Not content with trying to lay religion low, Professor Richard Dawkins is now worrying about the possibly damaging effects of fairytales and such. Professor Dawkins - or, as he is also called here, Hawkins - says:
"I haven't read Harry Potter, I have read Pullman who is the other leading children's author that one might mention and I love his books. I don't know what to think about magic and fairy tales."
Prof Dawkins said he wanted to look at the effects of "bringing children up to believe in spells and wizards".
"I think it is anti-scientific – whether that has a pernicious effect, I don't know," he told More4 News.
"I think looking back to my own childhood, the fact that so many of the stories I read allowed the possibility of frogs turning into princes, whether that has a sort of insidious affect on rationality, I'm not sure. Perhaps it's something for research."
A rich programme of further research suggests itself: after the study of fairytales and tales about witches and wizards, someone can look into what ghost stories do for human rationality, and then ditto a certain amount of science fiction. Next, children's make-believe games. Hey, and sexual fantasies - what kind of scientific attitude is fostered by those? Better leave it out, people. And then fiction and drama - two whole areas of the human enterprise that may encourage a very lax frame of mind towards the facts of the world.

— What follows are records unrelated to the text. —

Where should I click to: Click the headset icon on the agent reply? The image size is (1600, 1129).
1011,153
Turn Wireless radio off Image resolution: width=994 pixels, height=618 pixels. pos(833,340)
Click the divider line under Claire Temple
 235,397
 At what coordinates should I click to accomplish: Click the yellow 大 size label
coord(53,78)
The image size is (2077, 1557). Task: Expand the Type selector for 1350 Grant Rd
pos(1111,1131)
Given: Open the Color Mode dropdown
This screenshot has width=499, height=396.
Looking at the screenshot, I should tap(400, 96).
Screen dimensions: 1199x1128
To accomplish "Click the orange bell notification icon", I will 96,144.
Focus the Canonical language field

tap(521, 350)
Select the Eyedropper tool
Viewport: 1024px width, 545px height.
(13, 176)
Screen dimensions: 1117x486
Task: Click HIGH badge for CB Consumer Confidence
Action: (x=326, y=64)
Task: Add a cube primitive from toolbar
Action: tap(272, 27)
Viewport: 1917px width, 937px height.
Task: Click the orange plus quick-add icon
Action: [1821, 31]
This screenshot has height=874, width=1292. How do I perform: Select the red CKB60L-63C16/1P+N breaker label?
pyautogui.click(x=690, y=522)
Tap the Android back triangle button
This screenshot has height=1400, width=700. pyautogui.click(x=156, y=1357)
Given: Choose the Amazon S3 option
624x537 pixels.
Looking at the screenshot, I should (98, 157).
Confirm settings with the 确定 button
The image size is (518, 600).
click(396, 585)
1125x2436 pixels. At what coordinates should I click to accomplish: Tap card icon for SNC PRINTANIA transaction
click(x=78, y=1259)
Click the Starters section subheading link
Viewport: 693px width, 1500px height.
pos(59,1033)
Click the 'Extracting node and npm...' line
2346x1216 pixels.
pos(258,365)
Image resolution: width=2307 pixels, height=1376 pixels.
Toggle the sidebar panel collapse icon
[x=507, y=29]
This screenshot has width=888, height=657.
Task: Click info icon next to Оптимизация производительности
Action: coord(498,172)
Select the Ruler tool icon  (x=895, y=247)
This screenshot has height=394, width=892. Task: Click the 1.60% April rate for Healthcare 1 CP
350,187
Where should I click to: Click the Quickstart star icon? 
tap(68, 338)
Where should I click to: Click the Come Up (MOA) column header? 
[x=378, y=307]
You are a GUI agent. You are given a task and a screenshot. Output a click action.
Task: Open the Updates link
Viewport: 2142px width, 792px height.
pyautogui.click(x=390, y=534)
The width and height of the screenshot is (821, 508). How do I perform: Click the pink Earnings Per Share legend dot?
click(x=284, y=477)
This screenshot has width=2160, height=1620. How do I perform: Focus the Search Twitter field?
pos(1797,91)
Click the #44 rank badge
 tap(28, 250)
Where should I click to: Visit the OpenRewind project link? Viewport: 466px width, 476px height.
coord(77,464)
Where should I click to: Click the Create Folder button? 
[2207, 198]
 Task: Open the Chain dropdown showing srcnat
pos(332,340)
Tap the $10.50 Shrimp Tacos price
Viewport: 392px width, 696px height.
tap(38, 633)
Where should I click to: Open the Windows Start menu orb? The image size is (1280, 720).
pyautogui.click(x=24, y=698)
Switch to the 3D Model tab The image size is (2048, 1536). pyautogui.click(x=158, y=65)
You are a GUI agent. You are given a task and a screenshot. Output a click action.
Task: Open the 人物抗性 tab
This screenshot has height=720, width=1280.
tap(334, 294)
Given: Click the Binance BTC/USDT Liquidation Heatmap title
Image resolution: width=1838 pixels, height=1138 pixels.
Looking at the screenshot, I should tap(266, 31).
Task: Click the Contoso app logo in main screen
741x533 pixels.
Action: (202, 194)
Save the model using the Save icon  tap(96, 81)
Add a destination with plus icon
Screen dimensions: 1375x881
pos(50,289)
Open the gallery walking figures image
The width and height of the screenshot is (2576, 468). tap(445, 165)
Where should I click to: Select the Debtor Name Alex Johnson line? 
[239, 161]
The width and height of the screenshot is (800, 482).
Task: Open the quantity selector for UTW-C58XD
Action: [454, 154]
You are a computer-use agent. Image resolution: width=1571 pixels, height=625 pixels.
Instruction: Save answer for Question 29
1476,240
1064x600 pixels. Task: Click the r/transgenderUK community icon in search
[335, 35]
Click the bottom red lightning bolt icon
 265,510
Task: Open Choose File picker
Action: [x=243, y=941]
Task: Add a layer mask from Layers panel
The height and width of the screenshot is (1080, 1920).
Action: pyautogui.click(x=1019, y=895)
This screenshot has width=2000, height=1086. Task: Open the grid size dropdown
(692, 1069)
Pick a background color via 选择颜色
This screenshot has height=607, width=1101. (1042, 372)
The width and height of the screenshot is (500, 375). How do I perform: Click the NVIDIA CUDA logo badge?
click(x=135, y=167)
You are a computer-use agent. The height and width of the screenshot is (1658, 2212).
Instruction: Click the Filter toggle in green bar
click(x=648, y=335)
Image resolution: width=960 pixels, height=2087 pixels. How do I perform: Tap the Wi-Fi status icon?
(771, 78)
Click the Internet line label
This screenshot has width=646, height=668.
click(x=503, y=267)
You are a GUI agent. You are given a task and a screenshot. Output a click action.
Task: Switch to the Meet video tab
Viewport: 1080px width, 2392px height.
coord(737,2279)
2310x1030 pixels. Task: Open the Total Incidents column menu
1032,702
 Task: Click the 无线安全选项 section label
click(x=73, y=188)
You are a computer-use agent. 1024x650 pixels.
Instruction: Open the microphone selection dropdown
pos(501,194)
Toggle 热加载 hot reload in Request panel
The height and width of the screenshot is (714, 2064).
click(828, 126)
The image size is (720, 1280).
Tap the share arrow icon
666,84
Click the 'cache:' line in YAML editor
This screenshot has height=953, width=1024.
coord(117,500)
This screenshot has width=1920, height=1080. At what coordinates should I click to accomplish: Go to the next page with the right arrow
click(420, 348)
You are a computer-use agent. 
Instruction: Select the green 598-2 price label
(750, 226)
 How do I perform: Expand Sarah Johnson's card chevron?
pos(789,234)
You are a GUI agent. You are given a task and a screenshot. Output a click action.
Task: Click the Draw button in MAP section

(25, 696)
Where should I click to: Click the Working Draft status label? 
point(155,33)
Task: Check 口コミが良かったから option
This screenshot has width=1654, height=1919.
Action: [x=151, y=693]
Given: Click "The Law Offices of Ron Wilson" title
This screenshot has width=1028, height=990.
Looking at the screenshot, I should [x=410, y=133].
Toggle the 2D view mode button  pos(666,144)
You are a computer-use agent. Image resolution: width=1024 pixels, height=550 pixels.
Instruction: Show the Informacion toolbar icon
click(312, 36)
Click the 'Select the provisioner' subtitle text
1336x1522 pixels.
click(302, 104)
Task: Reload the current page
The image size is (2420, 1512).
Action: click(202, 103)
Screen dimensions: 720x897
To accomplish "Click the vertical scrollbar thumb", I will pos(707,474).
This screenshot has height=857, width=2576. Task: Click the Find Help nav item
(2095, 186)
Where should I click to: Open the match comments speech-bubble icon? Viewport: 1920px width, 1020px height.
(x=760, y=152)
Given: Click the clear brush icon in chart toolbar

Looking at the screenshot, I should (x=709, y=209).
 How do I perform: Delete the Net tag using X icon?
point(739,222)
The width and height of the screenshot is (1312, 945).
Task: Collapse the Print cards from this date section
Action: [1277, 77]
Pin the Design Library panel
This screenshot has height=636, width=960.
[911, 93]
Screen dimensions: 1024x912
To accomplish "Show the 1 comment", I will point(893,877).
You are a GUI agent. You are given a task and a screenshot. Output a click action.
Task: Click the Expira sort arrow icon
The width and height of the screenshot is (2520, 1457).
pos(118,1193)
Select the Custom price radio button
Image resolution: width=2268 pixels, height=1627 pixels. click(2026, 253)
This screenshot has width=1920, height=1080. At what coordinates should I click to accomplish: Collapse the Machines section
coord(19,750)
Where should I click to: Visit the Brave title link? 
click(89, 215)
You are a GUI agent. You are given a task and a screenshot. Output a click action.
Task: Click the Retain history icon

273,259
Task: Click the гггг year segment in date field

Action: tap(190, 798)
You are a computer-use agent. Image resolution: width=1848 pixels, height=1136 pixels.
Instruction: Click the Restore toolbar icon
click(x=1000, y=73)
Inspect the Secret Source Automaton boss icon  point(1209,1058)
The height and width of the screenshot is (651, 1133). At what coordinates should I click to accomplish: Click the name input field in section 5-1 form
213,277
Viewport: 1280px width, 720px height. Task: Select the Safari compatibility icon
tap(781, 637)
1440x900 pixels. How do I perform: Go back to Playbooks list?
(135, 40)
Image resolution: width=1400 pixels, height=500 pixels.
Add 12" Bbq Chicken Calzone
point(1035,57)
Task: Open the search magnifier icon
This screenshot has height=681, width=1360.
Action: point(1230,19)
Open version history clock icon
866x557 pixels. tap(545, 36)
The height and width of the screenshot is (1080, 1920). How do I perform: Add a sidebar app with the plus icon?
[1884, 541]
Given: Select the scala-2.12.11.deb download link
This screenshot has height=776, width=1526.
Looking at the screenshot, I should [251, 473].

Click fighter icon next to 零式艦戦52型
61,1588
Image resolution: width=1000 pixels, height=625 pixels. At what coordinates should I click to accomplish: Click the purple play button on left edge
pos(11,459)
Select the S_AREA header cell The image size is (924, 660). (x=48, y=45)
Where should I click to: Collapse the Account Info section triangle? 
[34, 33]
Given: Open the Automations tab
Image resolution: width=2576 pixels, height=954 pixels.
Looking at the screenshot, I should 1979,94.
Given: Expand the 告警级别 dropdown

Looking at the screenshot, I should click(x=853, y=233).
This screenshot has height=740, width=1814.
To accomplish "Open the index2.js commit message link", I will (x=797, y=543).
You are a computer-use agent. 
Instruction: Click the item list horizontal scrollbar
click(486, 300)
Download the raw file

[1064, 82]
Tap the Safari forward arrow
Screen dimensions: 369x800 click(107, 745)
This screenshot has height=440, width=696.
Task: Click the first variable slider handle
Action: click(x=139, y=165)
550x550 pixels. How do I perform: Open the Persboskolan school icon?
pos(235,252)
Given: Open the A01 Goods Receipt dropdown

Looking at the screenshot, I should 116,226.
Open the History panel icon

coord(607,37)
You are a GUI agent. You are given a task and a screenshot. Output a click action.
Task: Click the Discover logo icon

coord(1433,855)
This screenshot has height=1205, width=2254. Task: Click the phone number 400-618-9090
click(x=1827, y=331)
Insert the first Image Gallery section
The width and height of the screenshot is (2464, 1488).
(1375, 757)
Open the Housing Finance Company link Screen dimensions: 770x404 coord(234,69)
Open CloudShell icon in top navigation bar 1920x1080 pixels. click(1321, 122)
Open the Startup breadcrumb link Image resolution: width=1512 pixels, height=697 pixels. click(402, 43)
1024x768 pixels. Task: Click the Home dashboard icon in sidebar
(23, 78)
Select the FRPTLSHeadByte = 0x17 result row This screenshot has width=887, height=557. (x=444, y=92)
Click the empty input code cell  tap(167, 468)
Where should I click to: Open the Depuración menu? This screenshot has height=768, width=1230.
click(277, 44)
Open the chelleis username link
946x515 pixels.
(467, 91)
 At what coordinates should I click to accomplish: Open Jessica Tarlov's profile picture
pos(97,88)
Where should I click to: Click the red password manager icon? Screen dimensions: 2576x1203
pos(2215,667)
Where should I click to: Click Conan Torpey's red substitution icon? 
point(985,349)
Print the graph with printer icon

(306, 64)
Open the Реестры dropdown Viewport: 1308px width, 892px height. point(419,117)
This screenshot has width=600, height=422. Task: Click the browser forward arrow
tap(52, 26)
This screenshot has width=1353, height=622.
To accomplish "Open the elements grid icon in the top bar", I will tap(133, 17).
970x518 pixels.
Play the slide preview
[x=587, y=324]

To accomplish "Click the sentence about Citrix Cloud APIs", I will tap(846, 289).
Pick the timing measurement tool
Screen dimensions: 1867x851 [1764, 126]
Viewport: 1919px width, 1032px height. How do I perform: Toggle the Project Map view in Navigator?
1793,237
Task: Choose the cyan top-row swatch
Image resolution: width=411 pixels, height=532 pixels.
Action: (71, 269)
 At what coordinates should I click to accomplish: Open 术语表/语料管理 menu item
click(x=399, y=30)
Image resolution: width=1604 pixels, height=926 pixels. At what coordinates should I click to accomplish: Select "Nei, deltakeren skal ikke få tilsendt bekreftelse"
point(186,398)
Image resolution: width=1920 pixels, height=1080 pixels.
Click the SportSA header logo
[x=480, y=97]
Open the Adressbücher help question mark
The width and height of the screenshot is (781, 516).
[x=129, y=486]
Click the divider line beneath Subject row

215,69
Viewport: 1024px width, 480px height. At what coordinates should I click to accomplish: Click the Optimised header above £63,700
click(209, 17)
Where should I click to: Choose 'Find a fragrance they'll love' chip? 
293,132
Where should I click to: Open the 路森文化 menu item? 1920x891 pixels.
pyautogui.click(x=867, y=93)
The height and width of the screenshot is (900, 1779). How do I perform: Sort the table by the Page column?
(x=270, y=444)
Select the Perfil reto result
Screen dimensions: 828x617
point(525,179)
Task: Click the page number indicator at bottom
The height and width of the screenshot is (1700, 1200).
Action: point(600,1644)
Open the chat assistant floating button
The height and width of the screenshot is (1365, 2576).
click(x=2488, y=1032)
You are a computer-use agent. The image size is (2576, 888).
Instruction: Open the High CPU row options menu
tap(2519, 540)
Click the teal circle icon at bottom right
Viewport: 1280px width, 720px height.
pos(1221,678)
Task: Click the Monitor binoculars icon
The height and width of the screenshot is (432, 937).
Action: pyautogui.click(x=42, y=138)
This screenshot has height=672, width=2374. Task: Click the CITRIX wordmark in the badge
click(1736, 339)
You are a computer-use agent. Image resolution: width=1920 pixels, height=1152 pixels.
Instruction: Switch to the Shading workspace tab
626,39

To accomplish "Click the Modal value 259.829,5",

I mean, have you noticed how a decade can pass just like that between one chapter of a book and another, and how characters who have never really existed are treated like full persons in their own right, with a past, and parents (who also never existed), and a world of inner emotions? Have you noticed how in movies people can perform fantastic feats like you just wouldn't believe?
Strident? Professor Hawkins? Sorry, Dickens. Sorry, Dawkins? Not a bit of it. He's just keen on us having our feet fastened to the scientific ground.